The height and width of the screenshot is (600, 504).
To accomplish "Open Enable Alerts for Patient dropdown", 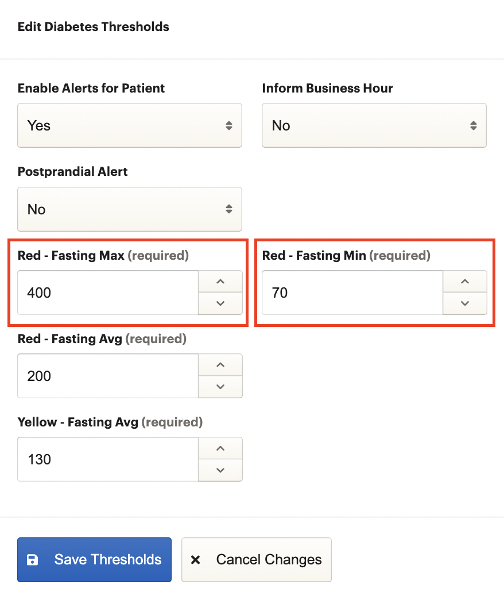I will (x=129, y=126).

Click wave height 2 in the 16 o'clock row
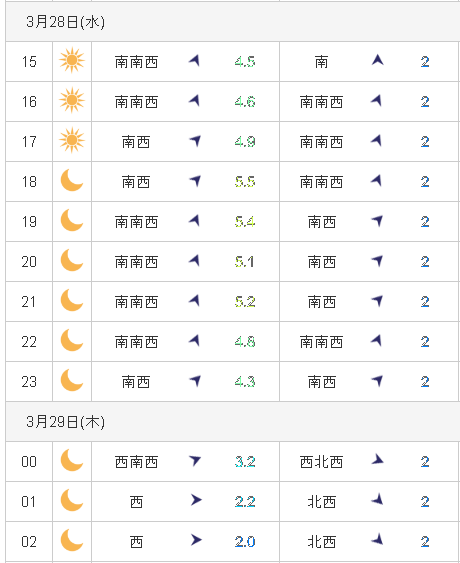click(425, 102)
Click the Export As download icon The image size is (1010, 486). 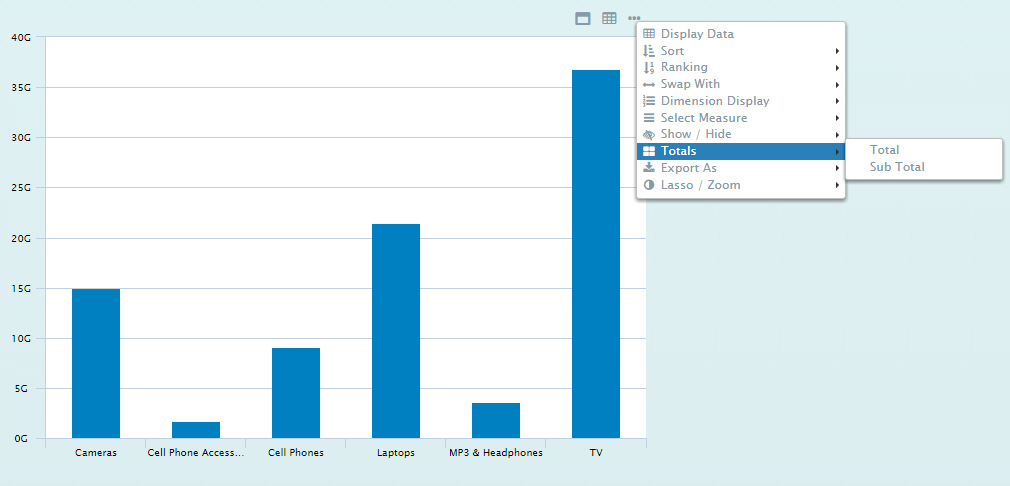click(649, 168)
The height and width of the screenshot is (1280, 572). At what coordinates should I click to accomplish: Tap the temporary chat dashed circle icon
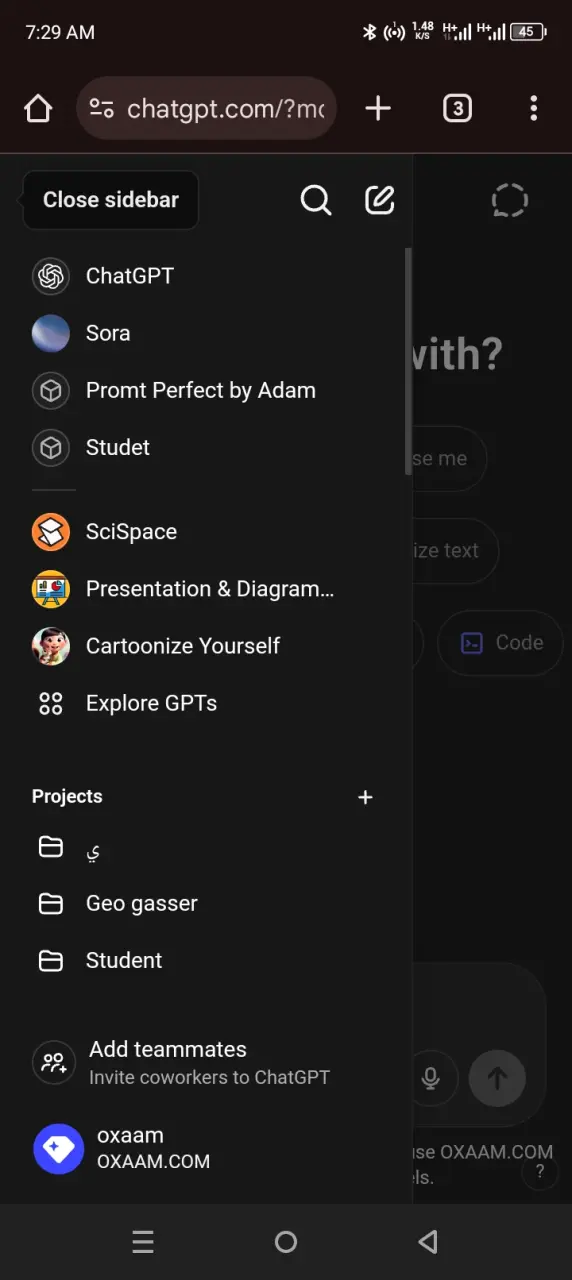pos(510,200)
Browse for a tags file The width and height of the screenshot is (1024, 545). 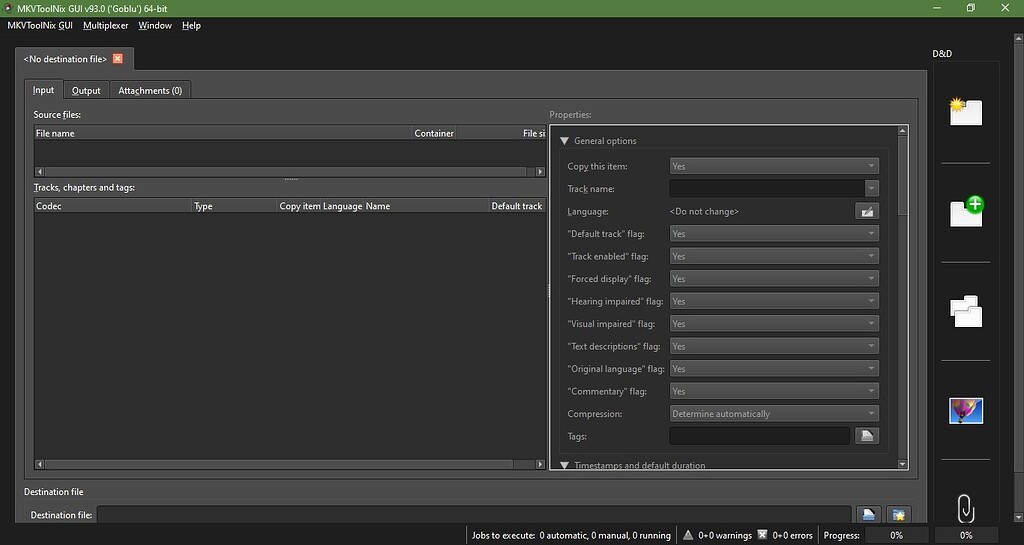pyautogui.click(x=866, y=436)
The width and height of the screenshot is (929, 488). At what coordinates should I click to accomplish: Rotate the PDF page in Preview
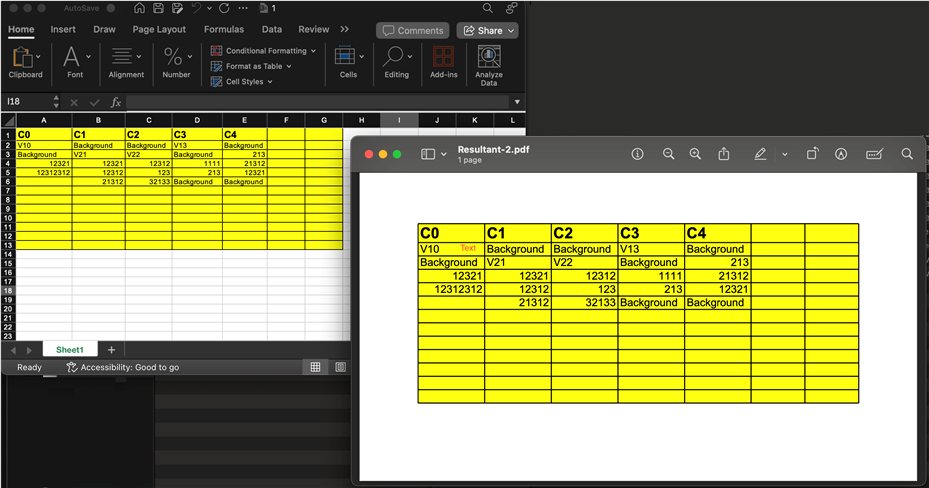coord(813,154)
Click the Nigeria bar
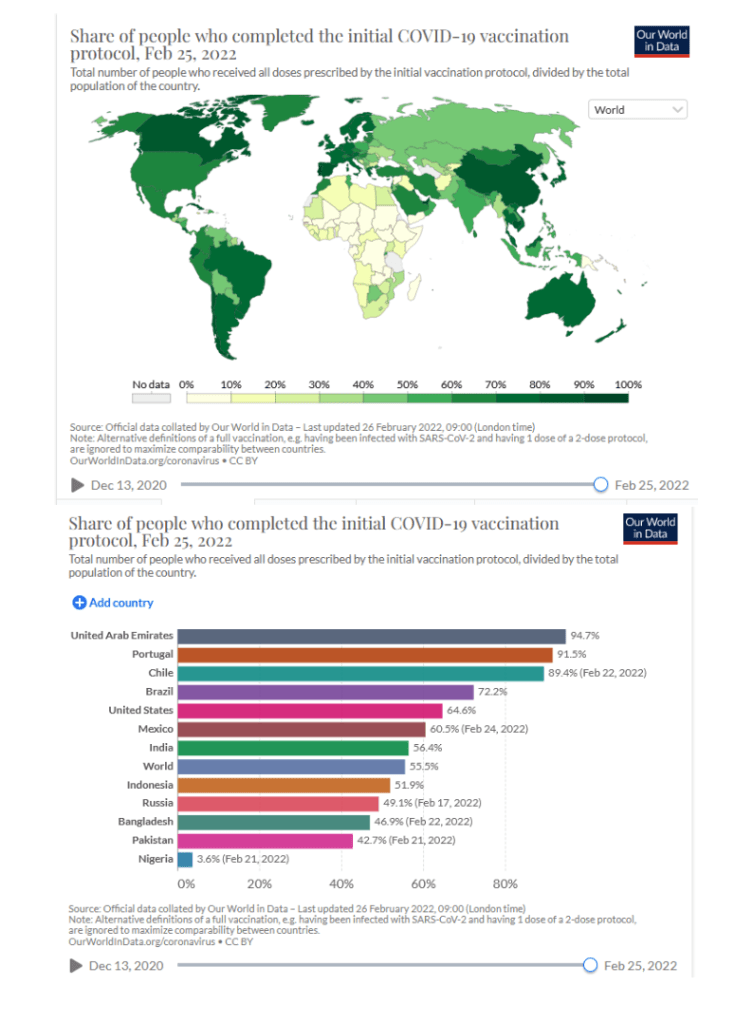Screen dimensions: 753x1023 click(185, 859)
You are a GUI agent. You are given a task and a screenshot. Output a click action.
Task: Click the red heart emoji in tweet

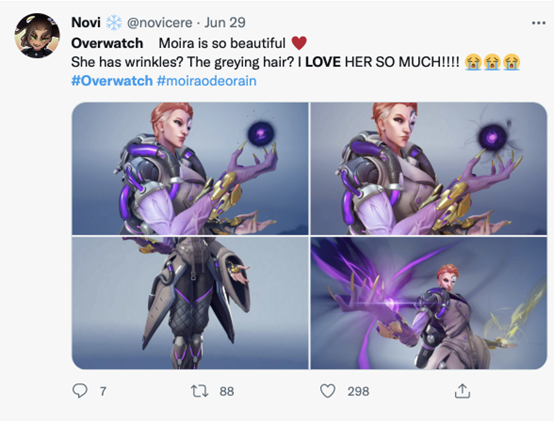coord(299,43)

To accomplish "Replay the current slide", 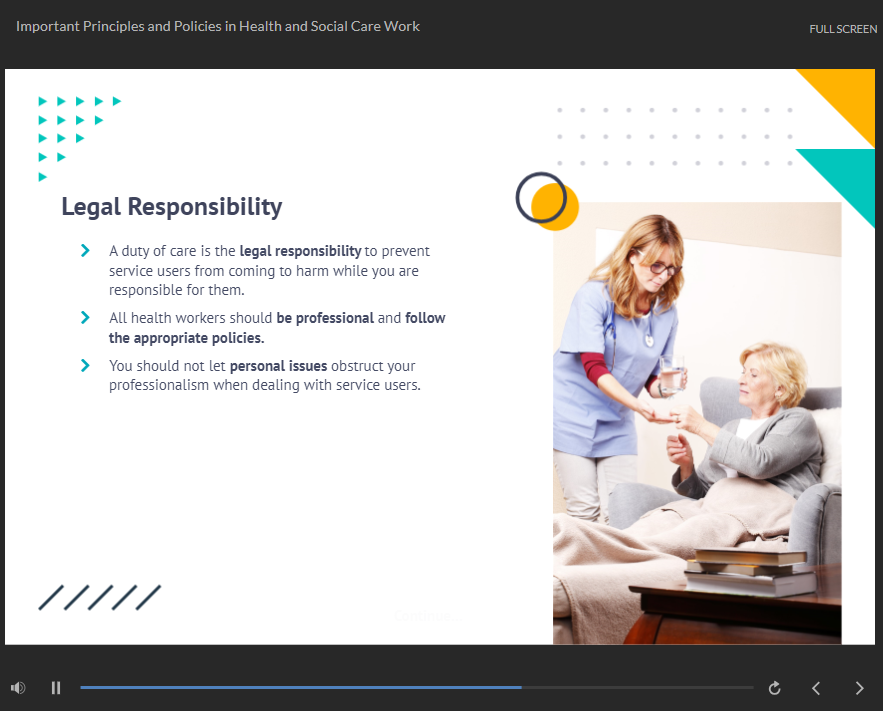I will point(774,688).
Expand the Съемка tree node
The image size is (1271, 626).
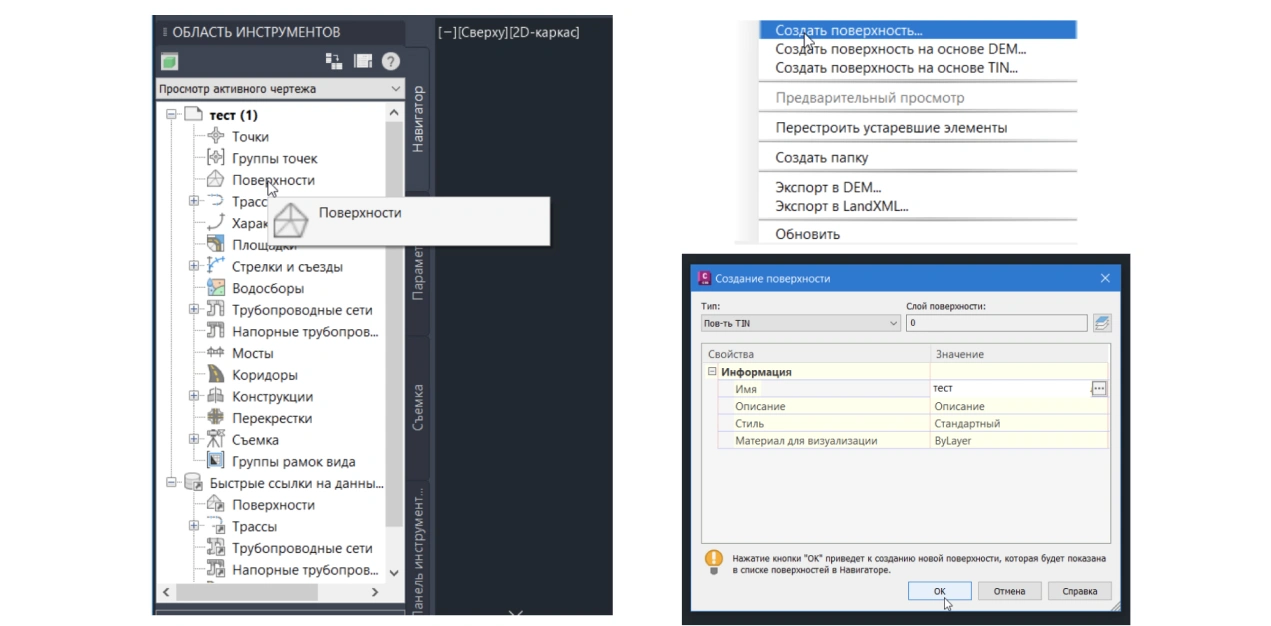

————————

» **Exercise objective**
Convert the entries from the line with "Expand the Съемка tree node" through the end of the entries into a numbered list, omitting blank lines and pictures.

» **Output**
1. Expand the Съемка tree node
2. The image size is (1271, 626).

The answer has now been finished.